Word for word, restate every record.

Provided information
════════════════

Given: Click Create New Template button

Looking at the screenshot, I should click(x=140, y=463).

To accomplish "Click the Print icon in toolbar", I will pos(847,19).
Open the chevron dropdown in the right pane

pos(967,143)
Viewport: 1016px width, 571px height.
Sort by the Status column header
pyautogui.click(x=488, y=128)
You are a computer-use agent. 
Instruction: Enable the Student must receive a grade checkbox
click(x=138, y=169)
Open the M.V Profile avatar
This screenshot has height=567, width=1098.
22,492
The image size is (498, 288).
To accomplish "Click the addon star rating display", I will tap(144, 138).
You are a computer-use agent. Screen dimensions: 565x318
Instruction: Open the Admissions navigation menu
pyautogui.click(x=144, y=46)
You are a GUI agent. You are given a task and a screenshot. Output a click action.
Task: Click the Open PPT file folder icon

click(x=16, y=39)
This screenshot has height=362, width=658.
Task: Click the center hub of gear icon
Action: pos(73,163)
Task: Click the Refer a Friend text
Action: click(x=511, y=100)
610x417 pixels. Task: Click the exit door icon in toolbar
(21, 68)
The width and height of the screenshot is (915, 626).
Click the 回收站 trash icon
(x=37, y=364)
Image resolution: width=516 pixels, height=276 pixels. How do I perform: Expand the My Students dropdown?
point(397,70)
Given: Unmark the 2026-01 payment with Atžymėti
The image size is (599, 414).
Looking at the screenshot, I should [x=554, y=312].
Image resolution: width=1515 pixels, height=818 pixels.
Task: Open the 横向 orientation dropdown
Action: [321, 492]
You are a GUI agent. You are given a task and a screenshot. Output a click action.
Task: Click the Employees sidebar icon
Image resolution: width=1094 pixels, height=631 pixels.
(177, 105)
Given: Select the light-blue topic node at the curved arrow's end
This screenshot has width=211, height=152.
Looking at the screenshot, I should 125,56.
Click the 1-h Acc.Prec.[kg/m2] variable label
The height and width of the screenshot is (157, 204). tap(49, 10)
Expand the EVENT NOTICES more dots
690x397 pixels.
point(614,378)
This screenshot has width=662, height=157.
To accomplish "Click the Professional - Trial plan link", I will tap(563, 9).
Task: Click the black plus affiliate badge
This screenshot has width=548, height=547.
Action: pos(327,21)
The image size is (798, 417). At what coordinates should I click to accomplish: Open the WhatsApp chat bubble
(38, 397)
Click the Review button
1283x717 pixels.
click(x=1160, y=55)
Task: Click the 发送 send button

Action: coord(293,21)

════════════════

Answer section
Given: Click Create New Template button

Looking at the screenshot, I should click(x=140, y=463).

To accomplish "Click the Print icon in toolbar", I will pos(847,19).
Open the chevron dropdown in the right pane

pos(967,143)
Viewport: 1016px width, 571px height.
Sort by the Status column header
pyautogui.click(x=488, y=128)
You are a computer-use agent. 
Instruction: Enable the Student must receive a grade checkbox
click(x=138, y=169)
Open the M.V Profile avatar
This screenshot has height=567, width=1098.
22,492
The image size is (498, 288).
To accomplish "Click the addon star rating display", I will tap(144, 138).
You are a computer-use agent. Screen dimensions: 565x318
Instruction: Open the Admissions navigation menu
pyautogui.click(x=144, y=46)
You are a GUI agent. You are given a task and a screenshot. Output a click action.
Task: Click the Open PPT file folder icon

click(x=16, y=39)
This screenshot has height=362, width=658.
Task: Click the center hub of gear icon
Action: pos(73,163)
Task: Click the Refer a Friend text
Action: click(x=511, y=100)
610x417 pixels. Task: Click the exit door icon in toolbar
(21, 68)
The width and height of the screenshot is (915, 626).
Click the 回收站 trash icon
(x=37, y=364)
Image resolution: width=516 pixels, height=276 pixels. How do I perform: Expand the My Students dropdown?
point(397,70)
Given: Unmark the 2026-01 payment with Atžymėti
The image size is (599, 414).
Looking at the screenshot, I should [x=554, y=312].
Image resolution: width=1515 pixels, height=818 pixels.
Task: Open the 横向 orientation dropdown
Action: [321, 492]
You are a GUI agent. You are given a task and a screenshot. Output a click action.
Task: Click the Employees sidebar icon
Image resolution: width=1094 pixels, height=631 pixels.
(177, 105)
Given: Select the light-blue topic node at the curved arrow's end
This screenshot has width=211, height=152.
Looking at the screenshot, I should 125,56.
Click the 1-h Acc.Prec.[kg/m2] variable label
The height and width of the screenshot is (157, 204). tap(49, 10)
Expand the EVENT NOTICES more dots
690x397 pixels.
point(614,378)
This screenshot has width=662, height=157.
To accomplish "Click the Professional - Trial plan link", I will tap(563, 9).
Task: Click the black plus affiliate badge
This screenshot has width=548, height=547.
Action: pos(327,21)
The image size is (798, 417). At what coordinates should I click to accomplish: Open the WhatsApp chat bubble
(38, 397)
Click the Review button
1283x717 pixels.
click(x=1160, y=55)
Task: Click the 发送 send button

Action: coord(293,21)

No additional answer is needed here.